Task instructions: The data that follows should be copied out exactly.

Input records:
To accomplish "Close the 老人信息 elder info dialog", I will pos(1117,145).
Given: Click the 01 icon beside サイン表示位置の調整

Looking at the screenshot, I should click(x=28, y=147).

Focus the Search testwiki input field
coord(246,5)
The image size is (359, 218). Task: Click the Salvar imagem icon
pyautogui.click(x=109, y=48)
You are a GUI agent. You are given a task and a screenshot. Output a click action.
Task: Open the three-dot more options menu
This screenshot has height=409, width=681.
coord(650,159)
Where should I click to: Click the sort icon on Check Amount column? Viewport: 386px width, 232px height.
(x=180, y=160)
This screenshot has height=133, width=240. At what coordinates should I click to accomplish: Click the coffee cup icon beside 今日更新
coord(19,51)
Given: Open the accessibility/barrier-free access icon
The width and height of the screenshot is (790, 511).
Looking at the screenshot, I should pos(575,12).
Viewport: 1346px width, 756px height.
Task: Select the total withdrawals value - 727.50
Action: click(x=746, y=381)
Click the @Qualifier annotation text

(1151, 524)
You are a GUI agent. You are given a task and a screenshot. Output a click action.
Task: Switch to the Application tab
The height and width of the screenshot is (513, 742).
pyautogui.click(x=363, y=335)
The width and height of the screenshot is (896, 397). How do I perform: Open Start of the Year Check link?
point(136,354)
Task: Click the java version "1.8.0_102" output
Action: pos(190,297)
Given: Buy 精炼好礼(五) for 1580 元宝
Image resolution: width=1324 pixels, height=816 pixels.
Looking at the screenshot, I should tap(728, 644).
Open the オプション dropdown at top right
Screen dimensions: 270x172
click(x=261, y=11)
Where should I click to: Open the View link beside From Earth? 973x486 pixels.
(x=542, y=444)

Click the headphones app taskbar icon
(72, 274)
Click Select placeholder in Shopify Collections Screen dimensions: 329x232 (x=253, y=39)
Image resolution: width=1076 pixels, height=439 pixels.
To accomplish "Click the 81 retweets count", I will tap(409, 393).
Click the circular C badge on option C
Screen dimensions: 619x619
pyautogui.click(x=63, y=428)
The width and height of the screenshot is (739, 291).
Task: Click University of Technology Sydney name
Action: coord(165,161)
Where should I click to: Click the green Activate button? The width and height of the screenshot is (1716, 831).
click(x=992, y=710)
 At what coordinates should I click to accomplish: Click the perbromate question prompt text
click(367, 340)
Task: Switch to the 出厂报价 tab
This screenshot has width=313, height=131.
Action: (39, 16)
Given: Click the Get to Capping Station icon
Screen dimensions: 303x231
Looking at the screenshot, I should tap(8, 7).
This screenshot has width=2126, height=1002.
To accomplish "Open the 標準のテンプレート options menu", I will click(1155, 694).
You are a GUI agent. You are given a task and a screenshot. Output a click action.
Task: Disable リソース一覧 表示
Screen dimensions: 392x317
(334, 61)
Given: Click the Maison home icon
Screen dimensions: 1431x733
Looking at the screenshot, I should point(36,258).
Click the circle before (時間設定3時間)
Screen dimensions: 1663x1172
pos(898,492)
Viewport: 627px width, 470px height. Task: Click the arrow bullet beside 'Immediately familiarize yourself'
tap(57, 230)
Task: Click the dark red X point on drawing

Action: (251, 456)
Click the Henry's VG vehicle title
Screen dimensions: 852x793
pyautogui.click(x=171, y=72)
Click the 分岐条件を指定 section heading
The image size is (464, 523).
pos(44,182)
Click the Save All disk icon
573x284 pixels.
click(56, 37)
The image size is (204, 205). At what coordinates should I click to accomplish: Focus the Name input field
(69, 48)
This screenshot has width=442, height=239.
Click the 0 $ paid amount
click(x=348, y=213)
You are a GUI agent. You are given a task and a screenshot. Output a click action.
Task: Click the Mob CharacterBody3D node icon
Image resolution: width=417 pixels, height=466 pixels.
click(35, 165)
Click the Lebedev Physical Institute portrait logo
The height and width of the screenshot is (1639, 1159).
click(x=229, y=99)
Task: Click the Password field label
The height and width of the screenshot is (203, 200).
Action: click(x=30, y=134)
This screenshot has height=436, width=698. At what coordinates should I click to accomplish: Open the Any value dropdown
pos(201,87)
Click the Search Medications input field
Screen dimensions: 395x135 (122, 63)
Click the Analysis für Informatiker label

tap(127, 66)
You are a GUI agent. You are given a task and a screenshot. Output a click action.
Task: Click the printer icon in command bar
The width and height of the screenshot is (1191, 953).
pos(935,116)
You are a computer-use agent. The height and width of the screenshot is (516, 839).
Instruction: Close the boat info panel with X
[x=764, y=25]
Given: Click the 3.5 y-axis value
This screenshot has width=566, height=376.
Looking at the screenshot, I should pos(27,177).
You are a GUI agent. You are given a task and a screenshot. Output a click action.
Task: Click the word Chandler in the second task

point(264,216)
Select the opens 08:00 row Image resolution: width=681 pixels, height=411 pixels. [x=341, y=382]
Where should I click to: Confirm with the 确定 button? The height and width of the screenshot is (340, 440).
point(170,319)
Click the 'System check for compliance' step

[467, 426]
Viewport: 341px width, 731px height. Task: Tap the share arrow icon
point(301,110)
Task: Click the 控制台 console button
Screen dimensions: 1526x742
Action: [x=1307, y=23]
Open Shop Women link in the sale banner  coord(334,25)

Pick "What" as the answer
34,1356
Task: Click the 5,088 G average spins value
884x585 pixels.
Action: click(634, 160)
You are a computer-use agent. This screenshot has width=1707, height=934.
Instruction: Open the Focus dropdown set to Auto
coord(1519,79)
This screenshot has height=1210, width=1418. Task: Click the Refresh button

Output of the task:
To accomplish "Close the 老人信息 elder info dialog", I will pos(1117,145).
Given: Click the 01 icon beside サイン表示位置の調整

Looking at the screenshot, I should click(x=28, y=147).

Focus the Search testwiki input field
coord(246,5)
The image size is (359, 218). Task: Click the Salvar imagem icon
pyautogui.click(x=109, y=48)
You are a GUI agent. You are given a task and a screenshot. Output a click action.
Task: Open the three-dot more options menu
This screenshot has height=409, width=681.
coord(650,159)
Where should I click to: Click the sort icon on Check Amount column? Viewport: 386px width, 232px height.
(x=180, y=160)
This screenshot has height=133, width=240. At what coordinates should I click to accomplish: Click the coffee cup icon beside 今日更新
coord(19,51)
Given: Open the accessibility/barrier-free access icon
The width and height of the screenshot is (790, 511).
Looking at the screenshot, I should pos(575,12).
Viewport: 1346px width, 756px height.
Task: Select the total withdrawals value - 727.50
Action: click(x=746, y=381)
Click the @Qualifier annotation text

(1151, 524)
You are a GUI agent. You are given a task and a screenshot. Output a click action.
Task: Switch to the Application tab
The height and width of the screenshot is (513, 742).
pyautogui.click(x=363, y=335)
The width and height of the screenshot is (896, 397). How do I perform: Open Start of the Year Check link?
point(136,354)
Task: Click the java version "1.8.0_102" output
Action: pos(190,297)
Given: Buy 精炼好礼(五) for 1580 元宝
Image resolution: width=1324 pixels, height=816 pixels.
Looking at the screenshot, I should tap(728, 644).
Open the オプション dropdown at top right
Screen dimensions: 270x172
click(x=261, y=11)
Where should I click to: Open the View link beside From Earth? 973x486 pixels.
(x=542, y=444)

Click the headphones app taskbar icon
(72, 274)
Click Select placeholder in Shopify Collections Screen dimensions: 329x232 (x=253, y=39)
Image resolution: width=1076 pixels, height=439 pixels.
To accomplish "Click the 81 retweets count", I will tap(409, 393).
Click the circular C badge on option C
Screen dimensions: 619x619
pyautogui.click(x=63, y=428)
The width and height of the screenshot is (739, 291).
Task: Click University of Technology Sydney name
Action: coord(165,161)
Where should I click to: Click the green Activate button? The width and height of the screenshot is (1716, 831).
click(x=992, y=710)
 At what coordinates should I click to accomplish: Click the perbromate question prompt text
click(367, 340)
Task: Switch to the 出厂报价 tab
This screenshot has width=313, height=131.
Action: (39, 16)
Given: Click the Get to Capping Station icon
Screen dimensions: 303x231
Looking at the screenshot, I should tap(8, 7).
This screenshot has width=2126, height=1002.
To accomplish "Open the 標準のテンプレート options menu", I will click(1155, 694).
You are a GUI agent. You are given a task and a screenshot. Output a click action.
Task: Disable リソース一覧 表示
Screen dimensions: 392x317
(334, 61)
Given: Click the Maison home icon
Screen dimensions: 1431x733
Looking at the screenshot, I should point(36,258).
Click the circle before (時間設定3時間)
Screen dimensions: 1663x1172
pos(898,492)
Viewport: 627px width, 470px height. Task: Click the arrow bullet beside 'Immediately familiarize yourself'
tap(57, 230)
Task: Click the dark red X point on drawing

Action: (251, 456)
Click the Henry's VG vehicle title
Screen dimensions: 852x793
pyautogui.click(x=171, y=72)
Click the 分岐条件を指定 section heading
The image size is (464, 523).
pos(44,182)
Click the Save All disk icon
573x284 pixels.
click(56, 37)
The image size is (204, 205). At what coordinates should I click to accomplish: Focus the Name input field
(69, 48)
This screenshot has width=442, height=239.
Click the 0 $ paid amount
click(x=348, y=213)
You are a GUI agent. You are given a task and a screenshot. Output a click action.
Task: Click the Mob CharacterBody3D node icon
Image resolution: width=417 pixels, height=466 pixels.
click(35, 165)
Click the Lebedev Physical Institute portrait logo
The height and width of the screenshot is (1639, 1159).
click(x=229, y=99)
Task: Click the Password field label
The height and width of the screenshot is (203, 200).
Action: click(x=30, y=134)
This screenshot has height=436, width=698. At what coordinates should I click to accomplish: Open the Any value dropdown
pos(201,87)
Click the Search Medications input field
Screen dimensions: 395x135 (122, 63)
Click the Analysis für Informatiker label

tap(127, 66)
You are a GUI agent. You are given a task and a screenshot. Output a click action.
Task: Click the printer icon in command bar
The width and height of the screenshot is (1191, 953).
pos(935,116)
You are a computer-use agent. The height and width of the screenshot is (516, 839).
Instruction: Close the boat info panel with X
[x=764, y=25]
Given: Click the 3.5 y-axis value
This screenshot has width=566, height=376.
Looking at the screenshot, I should pos(27,177).
You are a GUI agent. You are given a task and a screenshot. Output a click action.
Task: Click the word Chandler in the second task

point(264,216)
Select the opens 08:00 row Image resolution: width=681 pixels, height=411 pixels. [x=341, y=382]
Where should I click to: Confirm with the 确定 button? The height and width of the screenshot is (340, 440).
point(170,319)
Click the 'System check for compliance' step

[467, 426]
Viewport: 341px width, 731px height. Task: Tap the share arrow icon
point(301,110)
Task: Click the 控制台 console button
Screen dimensions: 1526x742
Action: [x=1307, y=23]
Open Shop Women link in the sale banner  coord(334,25)

Pick "What" as the answer
34,1356
Task: Click the 5,088 G average spins value
884x585 pixels.
Action: click(634, 160)
You are a computer-use agent. This screenshot has width=1707, height=934.
Instruction: Open the Focus dropdown set to Auto
coord(1519,79)
This screenshot has height=1210, width=1418. Task: Click the Refresh button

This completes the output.